Cholesterol synthesis and low density lipoprotein uptake are regulated independently in rat small intestinal epithelium.

We have compared the rates of low density lipoprotein (LDL) uptake and cholesterol synthesis in the rat intestine. By using a constant infusion technique, total and receptor-independent uptake was determined with homologous rat LDL (rLDL) and methylated human LDL (Me-hLDL), respectively. The absolute rates of sterol synthesis were measured with [1-(14) C]-octanoate and [3H]water. The rates of rLDL uptake in whole gut segments were similar along the length of the small intestine, whereas the rates of sterol synthesis varied over a 5-fold range and were highest in the duodenum and distal ileum.
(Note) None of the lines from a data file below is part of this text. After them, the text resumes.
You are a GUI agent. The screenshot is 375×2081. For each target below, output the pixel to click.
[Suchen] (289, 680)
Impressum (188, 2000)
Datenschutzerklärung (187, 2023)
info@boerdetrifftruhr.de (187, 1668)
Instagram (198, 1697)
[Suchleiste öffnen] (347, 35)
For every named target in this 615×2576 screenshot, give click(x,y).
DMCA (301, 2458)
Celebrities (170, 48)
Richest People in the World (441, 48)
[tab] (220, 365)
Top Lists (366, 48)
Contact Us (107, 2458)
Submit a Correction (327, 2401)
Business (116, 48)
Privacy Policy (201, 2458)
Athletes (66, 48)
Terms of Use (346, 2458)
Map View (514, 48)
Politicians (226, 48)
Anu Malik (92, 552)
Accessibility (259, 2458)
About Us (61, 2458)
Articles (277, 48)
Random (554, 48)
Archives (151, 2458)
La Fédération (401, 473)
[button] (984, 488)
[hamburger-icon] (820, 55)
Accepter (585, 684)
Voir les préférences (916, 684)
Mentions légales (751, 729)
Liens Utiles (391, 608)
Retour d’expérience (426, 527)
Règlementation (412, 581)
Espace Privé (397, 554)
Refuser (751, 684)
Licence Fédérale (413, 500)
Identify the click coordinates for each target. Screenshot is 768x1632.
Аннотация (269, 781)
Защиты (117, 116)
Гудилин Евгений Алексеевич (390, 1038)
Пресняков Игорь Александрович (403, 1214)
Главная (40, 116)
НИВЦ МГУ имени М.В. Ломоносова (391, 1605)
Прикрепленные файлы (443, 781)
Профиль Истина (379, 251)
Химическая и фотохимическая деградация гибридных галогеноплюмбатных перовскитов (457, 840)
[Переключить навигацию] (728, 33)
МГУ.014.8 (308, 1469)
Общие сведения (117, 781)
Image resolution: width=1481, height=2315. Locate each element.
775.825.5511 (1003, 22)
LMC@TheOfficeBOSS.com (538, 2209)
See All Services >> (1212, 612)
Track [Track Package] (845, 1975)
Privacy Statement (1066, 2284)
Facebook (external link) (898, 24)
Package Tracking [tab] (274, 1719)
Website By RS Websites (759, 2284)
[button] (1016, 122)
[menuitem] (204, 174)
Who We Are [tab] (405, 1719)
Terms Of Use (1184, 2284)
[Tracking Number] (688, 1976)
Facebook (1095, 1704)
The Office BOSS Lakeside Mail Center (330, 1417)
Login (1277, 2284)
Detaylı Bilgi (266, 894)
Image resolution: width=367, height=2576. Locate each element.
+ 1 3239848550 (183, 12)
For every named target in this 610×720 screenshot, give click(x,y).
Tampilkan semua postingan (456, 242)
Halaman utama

When the mucosal epithelium was fractionated along the villus/crypt axis, both rLDL and Me-hLDL clearance by the enterocytes increased approximately 3-fold in going from the upper villus to the crypt cell fractions, in both jejunum and ileum. In both the whole gut segments and isolated cells, approximately 60% of LDL uptake was receptor dependent. When the rates of rLDL cholesterol uptake were calculated and related to the absolute rates of sterol synthesis in the same cell fractions in vivo, both processes were found to be distributed similarly along the villus/crypt axis. Furthermore, the majority of mucosal cholesterol (64-86%) was derived from local synthesis rather than from rLDL uptake at all locations along the intestinal villus. Finally, when sterol synthesis in the epithelial cells was varied up to 7-fold by feeding cholesterol, triglyceride, cholestyramine, or surfomer, rLDL uptake was essentially unchanged. Thus, in intestinal epithelial cells in vivo, the rate of LDL uptake was constant under circumstances in which changing needs for cellular cholesterol were met by changes in the rates of sterol synthesis.